INPUT MATERIAL:
+ + + + + + +
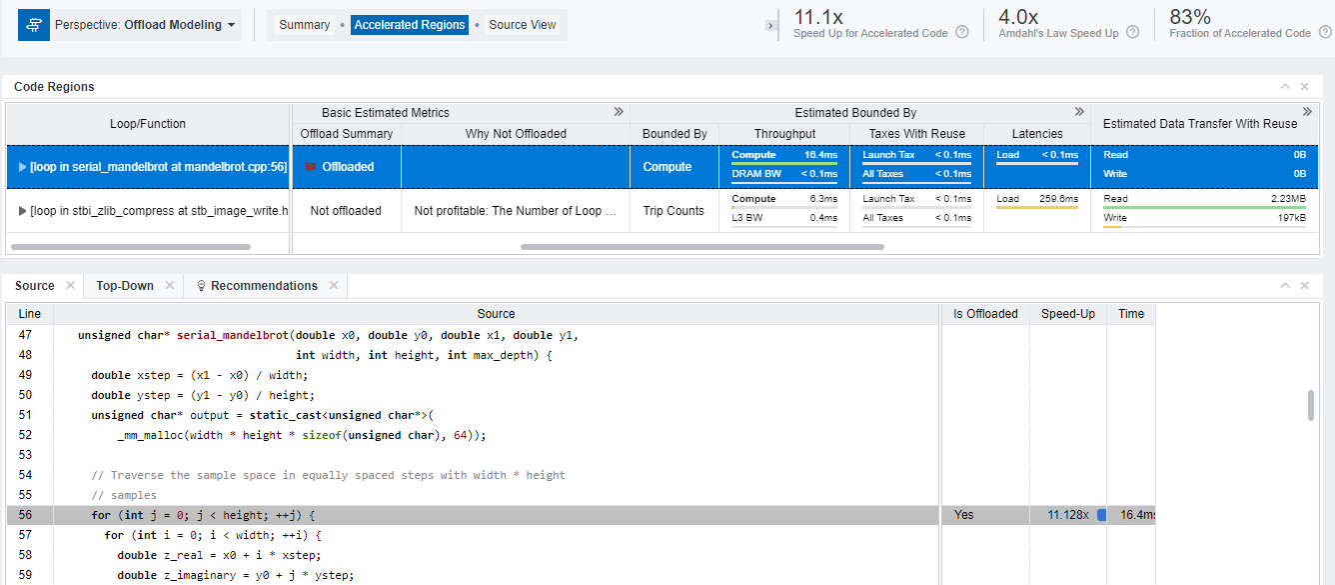
Task: Click help icon for Speed Up for Accelerated Code
Action: [962, 33]
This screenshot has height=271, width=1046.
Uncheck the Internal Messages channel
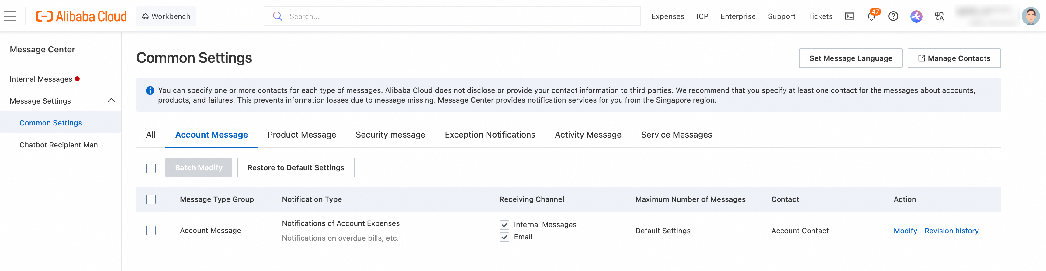coord(504,225)
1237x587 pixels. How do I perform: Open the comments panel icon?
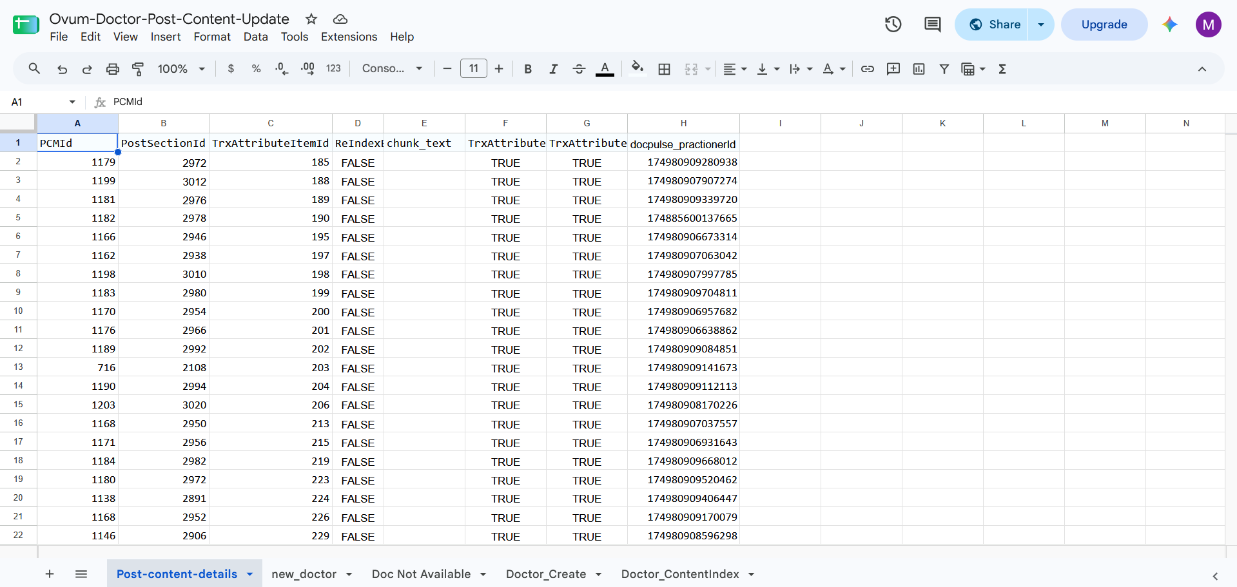932,24
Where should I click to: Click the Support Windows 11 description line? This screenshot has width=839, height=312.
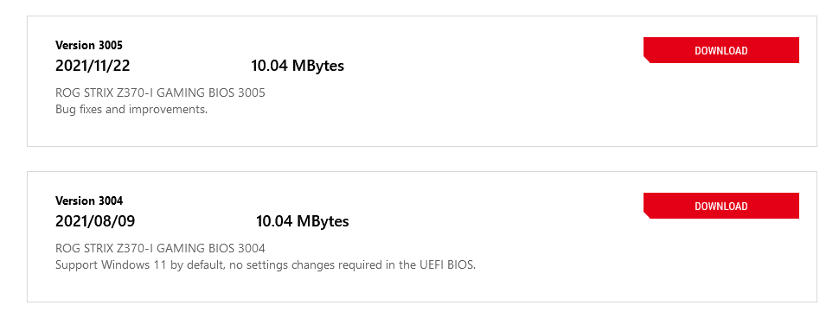click(266, 265)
+ + + + + + +
WHAT YOU ARE ASKED TO DO: Take the line containing "1237x587 pixels. How" through the last line of the material and retype exactly those lines, both ends included, with no pictures.

RESPONSE:
1237x587 pixels. How do I perform: Open the comments panel icon?
932,24
Where should I click to: Click the Support Windows 11 description line? This screenshot has width=839, height=312.
click(266, 265)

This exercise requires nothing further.